**Work request**
Pictures in the listing do not belong in the copy, which should repeat exactly the lines from the one holding "This screenshot has" through the last line.
(Input for this task)
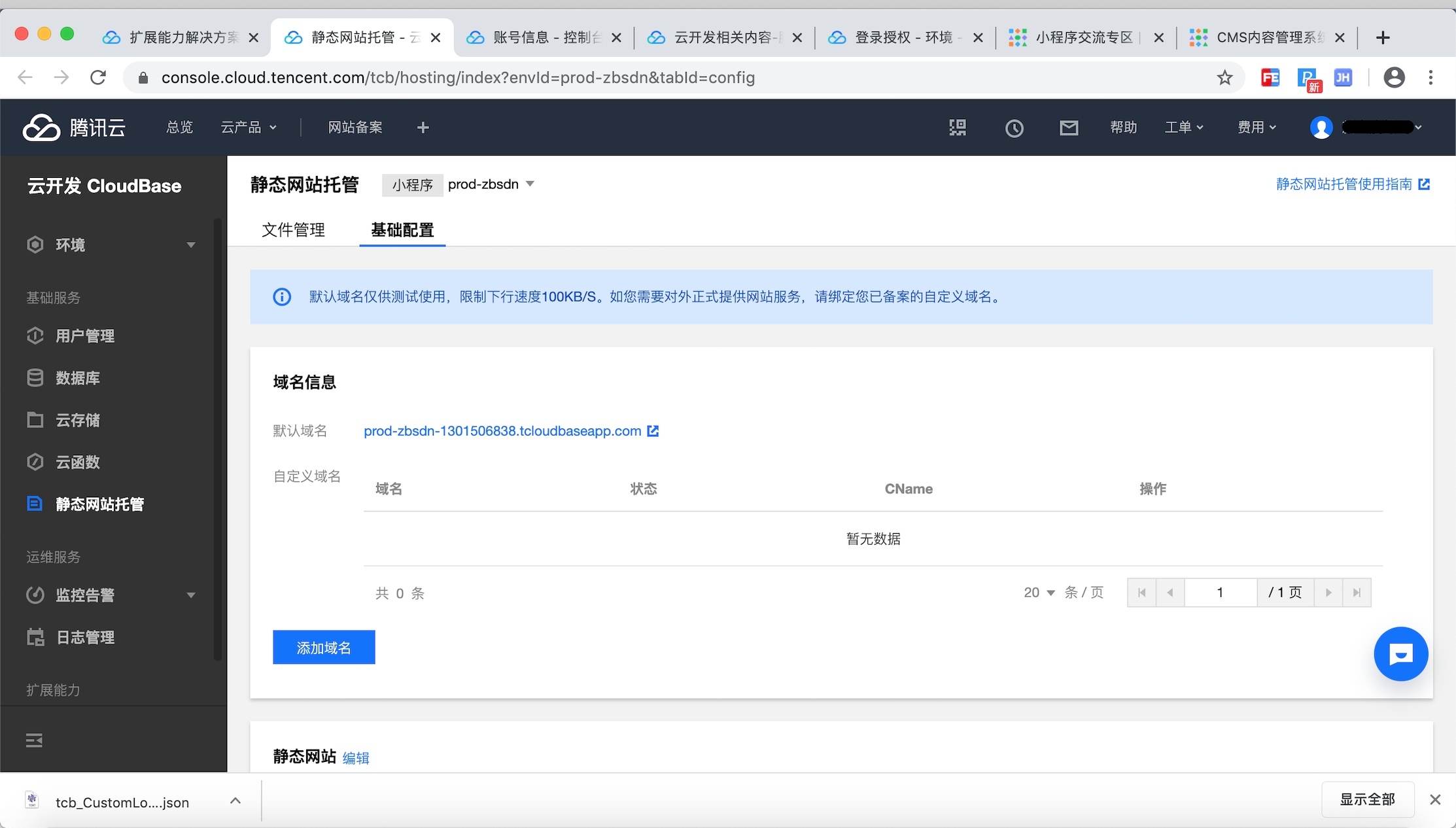Click the blue chat support bubble
Image resolution: width=1456 pixels, height=828 pixels.
coord(1400,654)
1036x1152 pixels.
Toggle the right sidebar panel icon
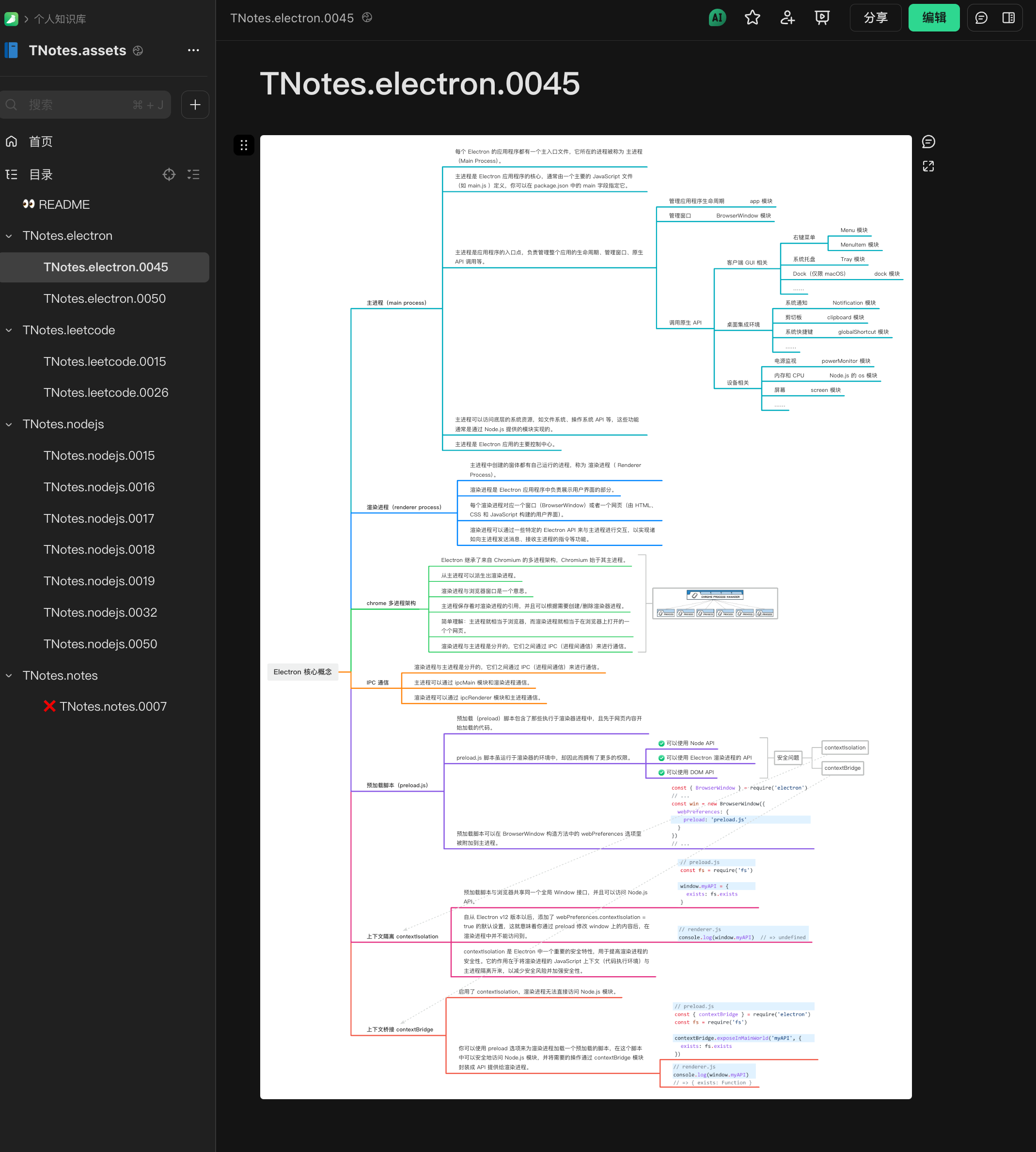pyautogui.click(x=1008, y=17)
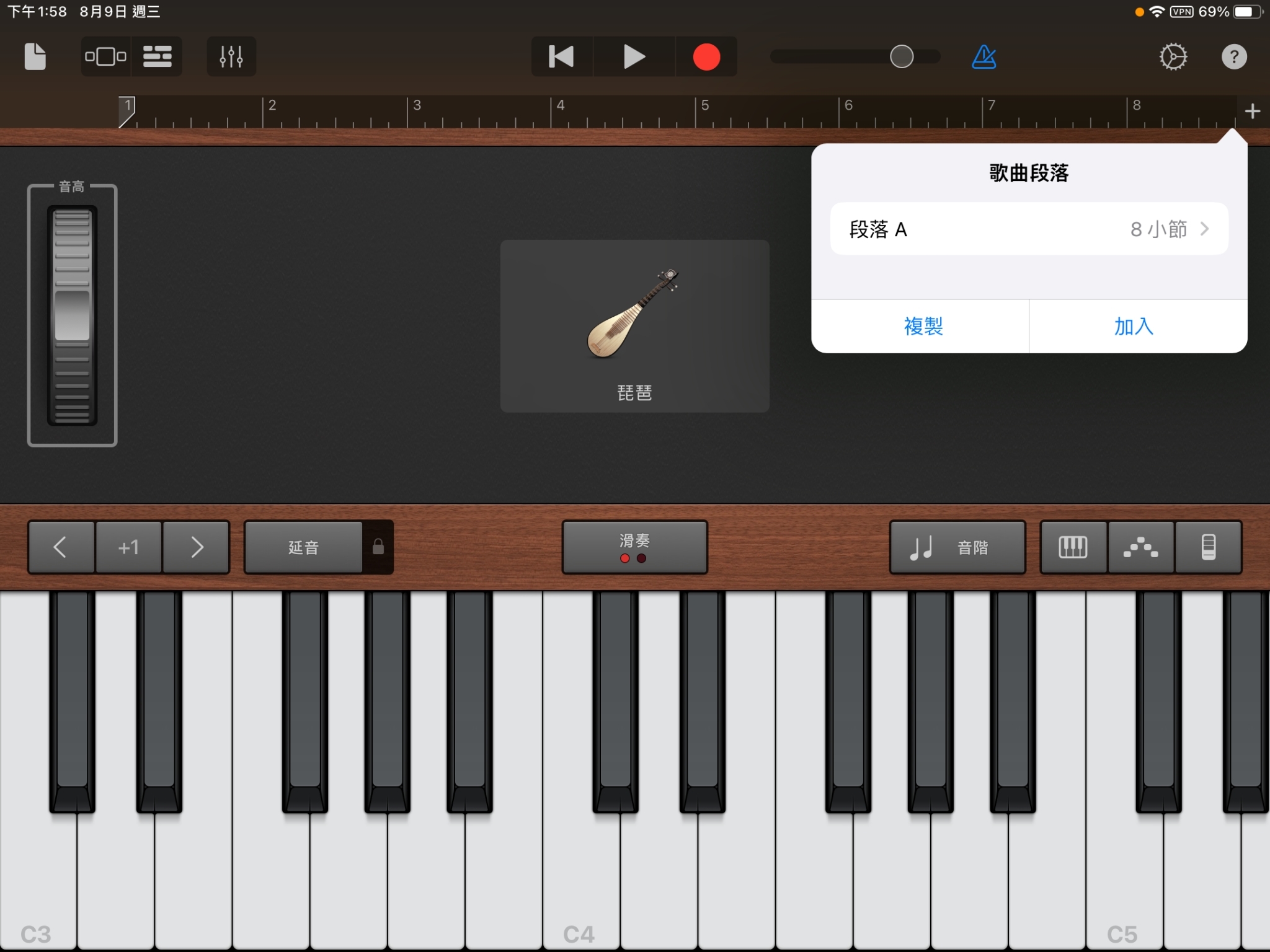1270x952 pixels.
Task: Toggle the metronome icon
Action: pos(984,56)
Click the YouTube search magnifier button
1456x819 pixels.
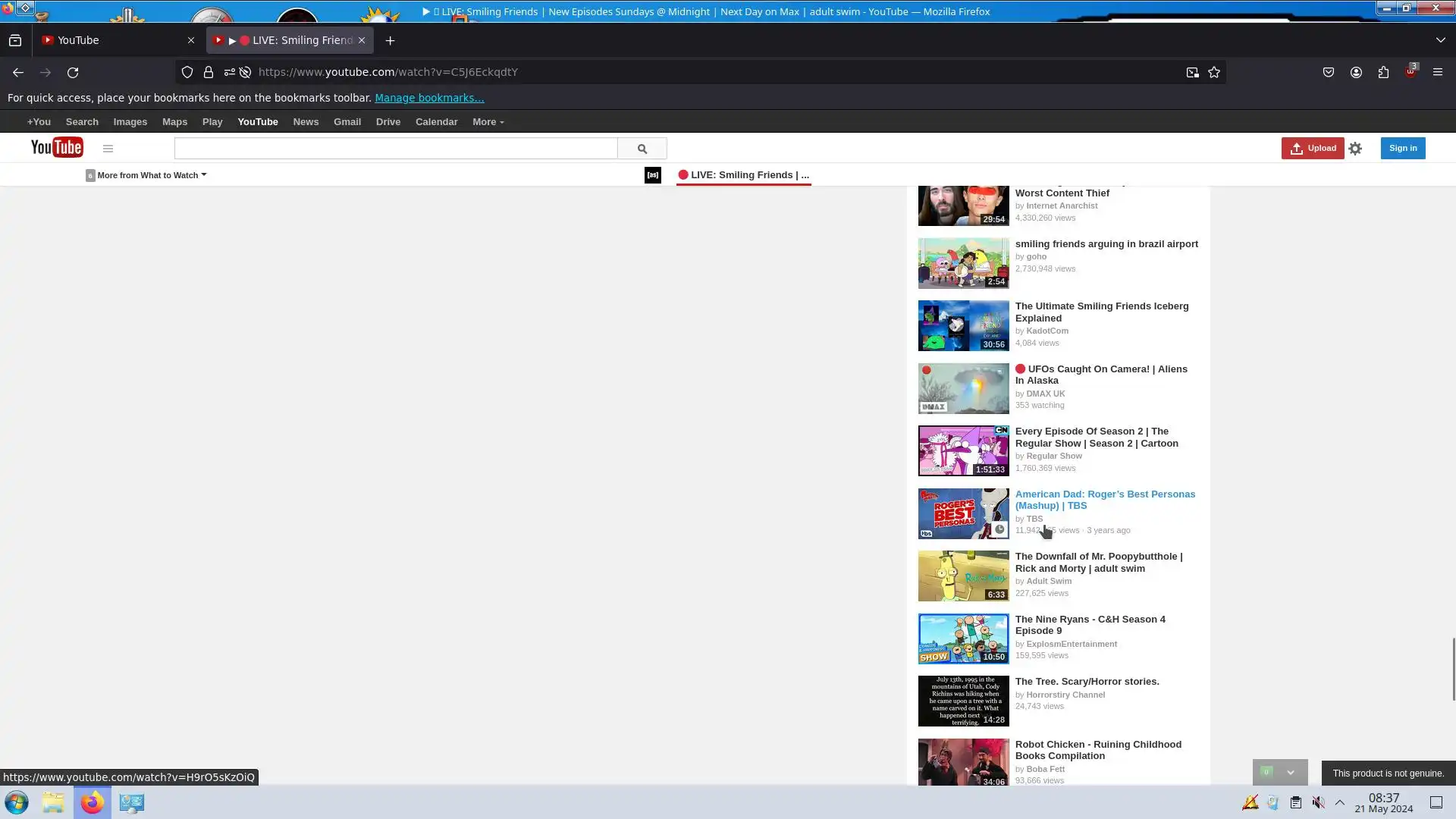(642, 149)
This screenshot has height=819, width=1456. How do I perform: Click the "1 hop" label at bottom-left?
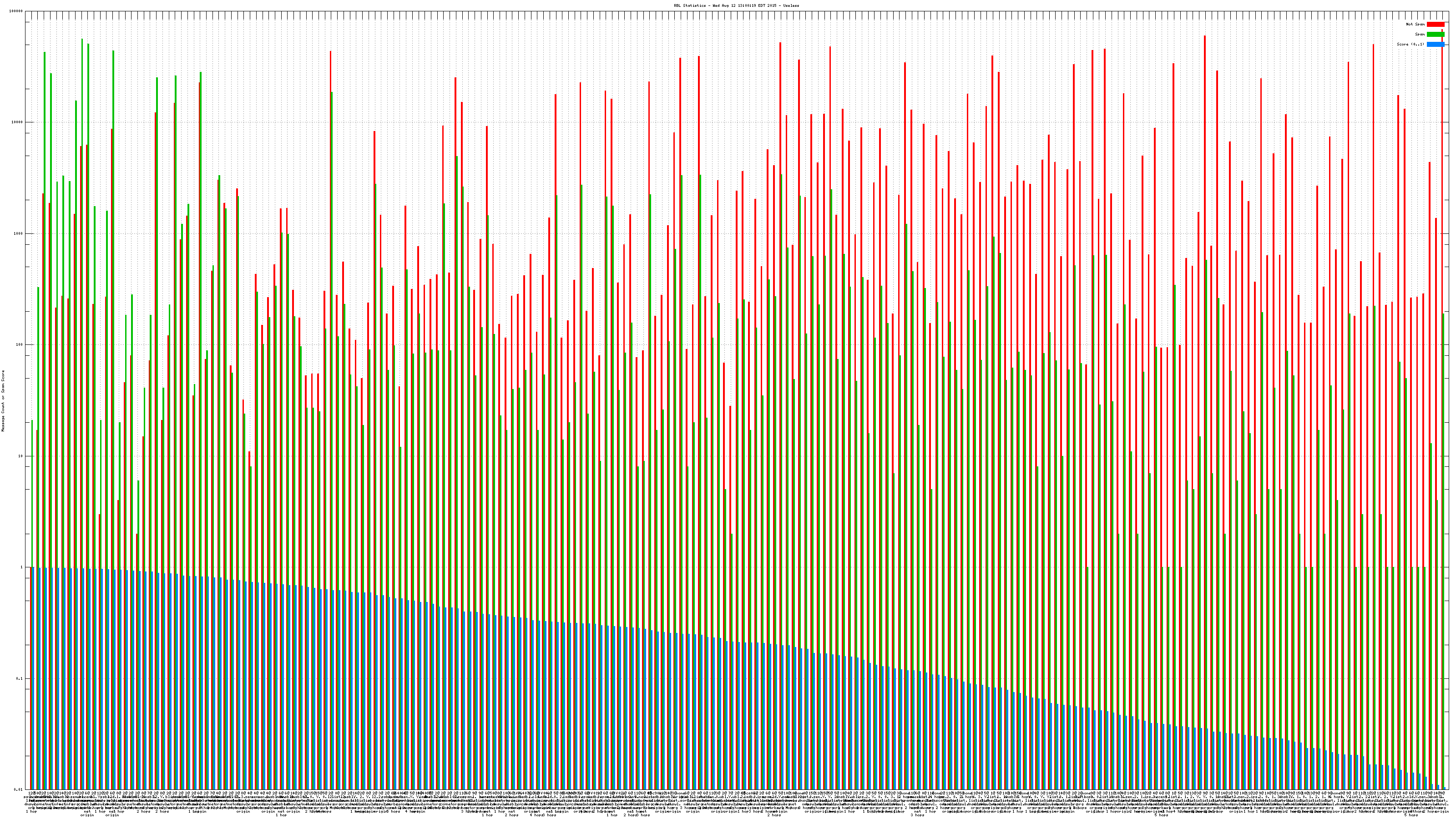32,812
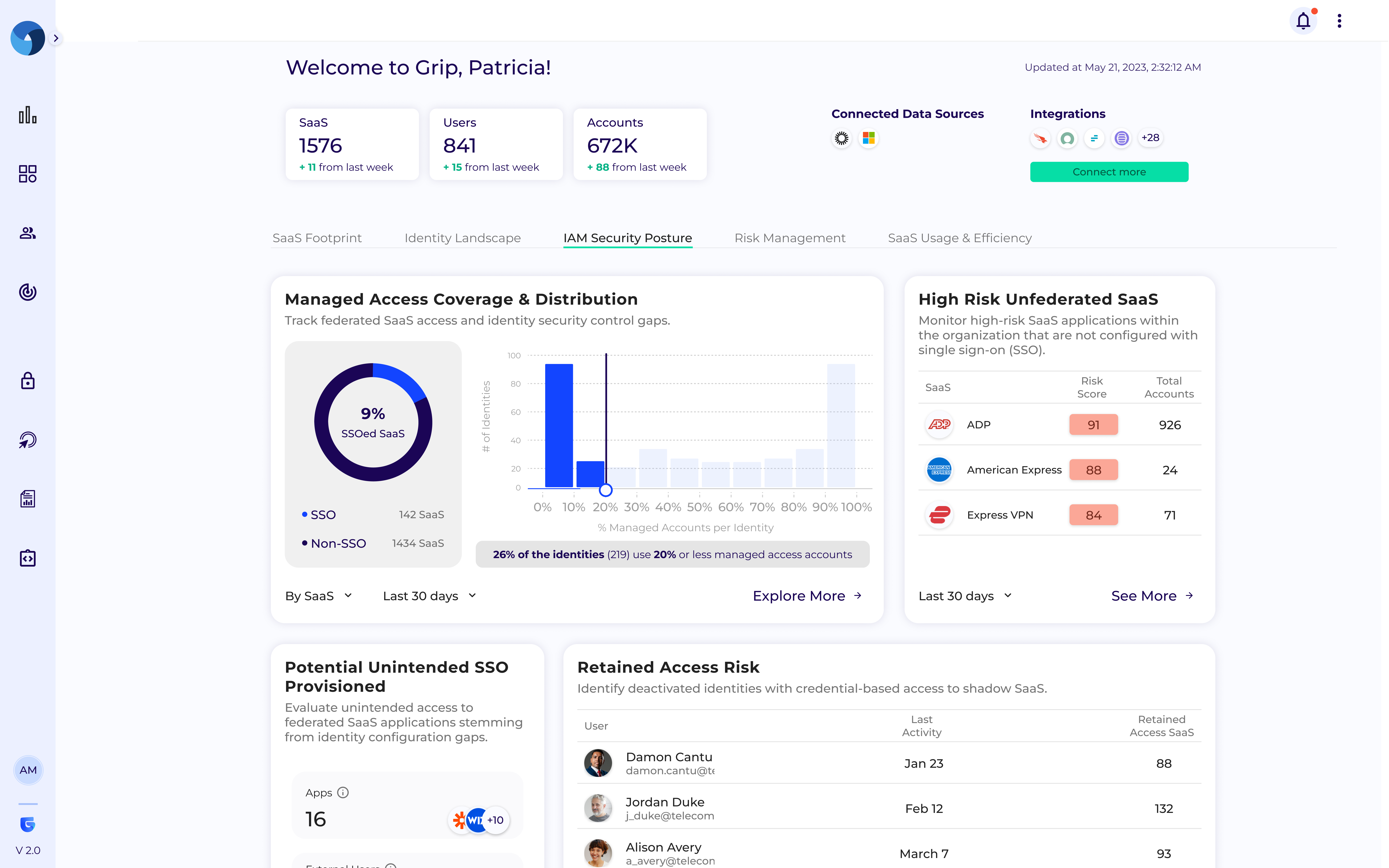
(End Input for this task)
**Task answer**
This screenshot has height=819, width=1456. How do I perform: Click the "1 hop" label at bottom-left?
32,812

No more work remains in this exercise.